La psychologie est toujours dangereuse au théâtre car elle conduit souvent à un symbolisme trop souligné qu'on retrouve dans le fait de représenter la confrontation entre Brack et Hedda en une séance de psychanalyse. Les dialogues parlent d'eux-mêmes surtout lorsque ces deux personnages sont seuls.
Jørgen Tesman est un homme médiocre qui vit pour sa thèse et qui ne sera pourtant jamais un grand historien. Ibsen pousse la caricature du jeune bourgeois gentil mais limité dans le style de Tesman qui semble constamment hésiter comme l'indique la fréquence des "hein ?" pour ponctuer une phrase. S'ils sont probablement un tic de langage, ils évoquent aussi une indécision, renforcée par son malaise face à la froideur de sa femme. Tesman répète souvent bêtement "Pense donc !" même si cette expression est également utilisée par sa tante, mademoiselle Tesman, ou parfois Hedda. Ejlert Løvborg semble condamné dès le départ, par son passé et ne deviendra jamais un écrivain célèbre malgré ses ambitions. Les personnages échouent tous d'une manière ou d'une autre: mort, perte d'un être proche, ou tout simplement échec des désirs de réussite professionnelle ou sociale.

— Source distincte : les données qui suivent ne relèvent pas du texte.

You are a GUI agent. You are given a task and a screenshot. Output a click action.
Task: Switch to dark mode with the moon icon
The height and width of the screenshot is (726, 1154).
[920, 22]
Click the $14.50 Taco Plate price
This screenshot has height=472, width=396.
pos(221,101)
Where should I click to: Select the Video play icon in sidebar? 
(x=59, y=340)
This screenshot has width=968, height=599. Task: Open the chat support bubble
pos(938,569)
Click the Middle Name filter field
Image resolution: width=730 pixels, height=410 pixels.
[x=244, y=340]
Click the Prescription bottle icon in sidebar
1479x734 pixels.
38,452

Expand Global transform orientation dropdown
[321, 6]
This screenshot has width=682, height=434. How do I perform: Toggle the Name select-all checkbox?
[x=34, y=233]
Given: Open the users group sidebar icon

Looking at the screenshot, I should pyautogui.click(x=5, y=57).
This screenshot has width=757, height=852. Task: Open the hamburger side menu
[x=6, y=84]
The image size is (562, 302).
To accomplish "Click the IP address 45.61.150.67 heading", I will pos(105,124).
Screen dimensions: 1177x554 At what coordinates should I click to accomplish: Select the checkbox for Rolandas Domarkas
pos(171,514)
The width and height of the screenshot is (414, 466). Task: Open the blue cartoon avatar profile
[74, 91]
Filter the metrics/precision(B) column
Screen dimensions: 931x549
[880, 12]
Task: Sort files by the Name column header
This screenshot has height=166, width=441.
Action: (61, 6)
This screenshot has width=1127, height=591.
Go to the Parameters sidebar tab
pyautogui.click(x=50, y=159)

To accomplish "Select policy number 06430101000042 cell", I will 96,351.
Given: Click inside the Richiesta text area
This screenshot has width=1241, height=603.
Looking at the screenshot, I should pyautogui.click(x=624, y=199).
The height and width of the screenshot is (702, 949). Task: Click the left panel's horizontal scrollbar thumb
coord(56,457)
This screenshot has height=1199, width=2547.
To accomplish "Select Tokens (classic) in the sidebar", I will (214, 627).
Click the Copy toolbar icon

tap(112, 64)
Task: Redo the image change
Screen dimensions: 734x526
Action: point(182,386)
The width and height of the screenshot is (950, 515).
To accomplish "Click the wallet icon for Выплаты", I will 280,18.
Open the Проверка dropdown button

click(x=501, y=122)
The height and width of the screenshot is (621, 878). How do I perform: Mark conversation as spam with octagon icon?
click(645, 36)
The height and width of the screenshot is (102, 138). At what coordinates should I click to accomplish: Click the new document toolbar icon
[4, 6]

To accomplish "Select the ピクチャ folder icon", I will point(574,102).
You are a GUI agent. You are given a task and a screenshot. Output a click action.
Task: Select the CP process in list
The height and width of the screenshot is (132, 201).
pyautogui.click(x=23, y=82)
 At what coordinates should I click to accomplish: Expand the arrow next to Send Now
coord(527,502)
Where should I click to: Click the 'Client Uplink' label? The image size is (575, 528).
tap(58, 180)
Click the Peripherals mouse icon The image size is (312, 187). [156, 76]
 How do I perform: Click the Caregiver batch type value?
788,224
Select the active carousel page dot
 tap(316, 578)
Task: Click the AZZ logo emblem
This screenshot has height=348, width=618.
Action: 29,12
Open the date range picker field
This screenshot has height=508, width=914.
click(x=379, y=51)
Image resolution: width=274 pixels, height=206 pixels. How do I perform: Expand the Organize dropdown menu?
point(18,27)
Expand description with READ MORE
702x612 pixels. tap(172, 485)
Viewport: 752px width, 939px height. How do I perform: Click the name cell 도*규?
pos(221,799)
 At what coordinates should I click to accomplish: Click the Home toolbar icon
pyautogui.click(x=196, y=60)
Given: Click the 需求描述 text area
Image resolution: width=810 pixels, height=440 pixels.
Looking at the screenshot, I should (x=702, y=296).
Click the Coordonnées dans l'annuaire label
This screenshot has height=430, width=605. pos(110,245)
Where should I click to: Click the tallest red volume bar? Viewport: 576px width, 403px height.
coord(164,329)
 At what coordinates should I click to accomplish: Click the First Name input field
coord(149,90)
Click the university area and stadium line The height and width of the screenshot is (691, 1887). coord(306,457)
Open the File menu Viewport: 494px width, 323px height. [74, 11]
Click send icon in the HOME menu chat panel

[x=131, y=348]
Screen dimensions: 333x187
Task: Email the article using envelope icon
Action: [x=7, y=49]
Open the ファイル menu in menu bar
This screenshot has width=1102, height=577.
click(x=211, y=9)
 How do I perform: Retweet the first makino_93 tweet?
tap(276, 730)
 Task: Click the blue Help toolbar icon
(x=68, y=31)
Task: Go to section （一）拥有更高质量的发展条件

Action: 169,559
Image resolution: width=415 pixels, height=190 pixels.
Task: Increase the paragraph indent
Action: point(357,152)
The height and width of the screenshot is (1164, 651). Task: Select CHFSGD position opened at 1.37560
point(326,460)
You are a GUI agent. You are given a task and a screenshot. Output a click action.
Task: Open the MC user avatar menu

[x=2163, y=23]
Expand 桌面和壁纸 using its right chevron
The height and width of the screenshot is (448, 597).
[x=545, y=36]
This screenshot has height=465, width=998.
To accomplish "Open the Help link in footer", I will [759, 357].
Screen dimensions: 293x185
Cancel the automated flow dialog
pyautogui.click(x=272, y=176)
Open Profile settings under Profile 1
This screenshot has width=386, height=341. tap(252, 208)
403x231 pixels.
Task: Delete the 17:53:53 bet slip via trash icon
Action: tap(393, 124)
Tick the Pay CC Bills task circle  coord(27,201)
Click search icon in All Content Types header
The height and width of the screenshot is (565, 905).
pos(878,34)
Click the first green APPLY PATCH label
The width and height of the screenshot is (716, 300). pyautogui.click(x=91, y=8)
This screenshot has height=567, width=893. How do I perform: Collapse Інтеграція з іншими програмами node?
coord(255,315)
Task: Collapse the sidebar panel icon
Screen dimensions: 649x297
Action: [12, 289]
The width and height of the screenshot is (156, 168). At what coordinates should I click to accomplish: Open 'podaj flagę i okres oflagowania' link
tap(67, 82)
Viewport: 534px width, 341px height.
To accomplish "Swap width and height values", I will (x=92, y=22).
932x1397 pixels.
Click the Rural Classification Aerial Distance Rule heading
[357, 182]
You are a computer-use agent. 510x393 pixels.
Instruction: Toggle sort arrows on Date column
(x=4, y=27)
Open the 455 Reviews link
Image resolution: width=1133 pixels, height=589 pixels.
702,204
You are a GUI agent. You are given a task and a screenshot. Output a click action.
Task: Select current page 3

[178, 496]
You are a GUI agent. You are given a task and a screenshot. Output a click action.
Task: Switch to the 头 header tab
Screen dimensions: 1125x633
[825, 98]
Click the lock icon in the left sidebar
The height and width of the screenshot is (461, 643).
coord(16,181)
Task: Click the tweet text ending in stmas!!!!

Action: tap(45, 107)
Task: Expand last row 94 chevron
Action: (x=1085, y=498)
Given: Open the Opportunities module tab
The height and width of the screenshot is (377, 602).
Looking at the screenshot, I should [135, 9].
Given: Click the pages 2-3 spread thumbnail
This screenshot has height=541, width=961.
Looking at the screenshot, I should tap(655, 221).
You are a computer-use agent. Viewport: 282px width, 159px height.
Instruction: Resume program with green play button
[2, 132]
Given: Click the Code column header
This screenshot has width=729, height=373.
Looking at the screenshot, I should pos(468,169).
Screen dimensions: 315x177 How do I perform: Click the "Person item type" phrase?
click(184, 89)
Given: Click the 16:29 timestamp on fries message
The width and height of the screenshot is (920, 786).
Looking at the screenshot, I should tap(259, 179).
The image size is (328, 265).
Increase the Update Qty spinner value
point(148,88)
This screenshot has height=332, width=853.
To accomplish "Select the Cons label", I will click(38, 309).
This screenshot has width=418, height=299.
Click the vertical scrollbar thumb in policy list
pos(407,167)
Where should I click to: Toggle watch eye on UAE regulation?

Thea et Brack se démarquent de cette pièce. Gloria Pâris, en 1999 au théâtre de l'Athénée-Louis Jouvet a d'ailleurs décidé d'axer sa scénographie sur le personnage de Thea. Le symbolisme est extrêmement présent : la maison est située en contrebas d'un fjord ce qui conduit d'emblée à lier la figure même des montagnes à l'ambition d'Hedda qui voudrait s'élever alors qu'elle reste prisonnière de son intérieur et celle de l'eau, du reflet, du fond à l'idée de chute. L'absence de fenêtre permet à Hedda d'avoir un pied dehors et l'autre sur la frontière imaginaire entre l'extérieur et l'intérieur, dénotant son malaise et l'idée qu'elle n'appartient pas à ce monde. Dans cette mise en scène, l'actrice porte un pantalon blanc et les cheveux courts. Le pantalon permet de montrer le refus de la féminité - la pièce étant censée se dérouler au XIXème siècle- mais également de couper court aux tentatives de réduction du livre à une époque.
Image Le noir et blanc n'est pas précis mais permet de se faire une idée.

Se focaliser sur le personnage de Thea peut paraître surprenant mais se justifie quand on comprend que la jeune femme est l'antagonisme d'Hedda. Elle représente alors ce que Hedda voudrait devenir et permet au spectateur/lecteur de mieux comprendre le personnage-titre.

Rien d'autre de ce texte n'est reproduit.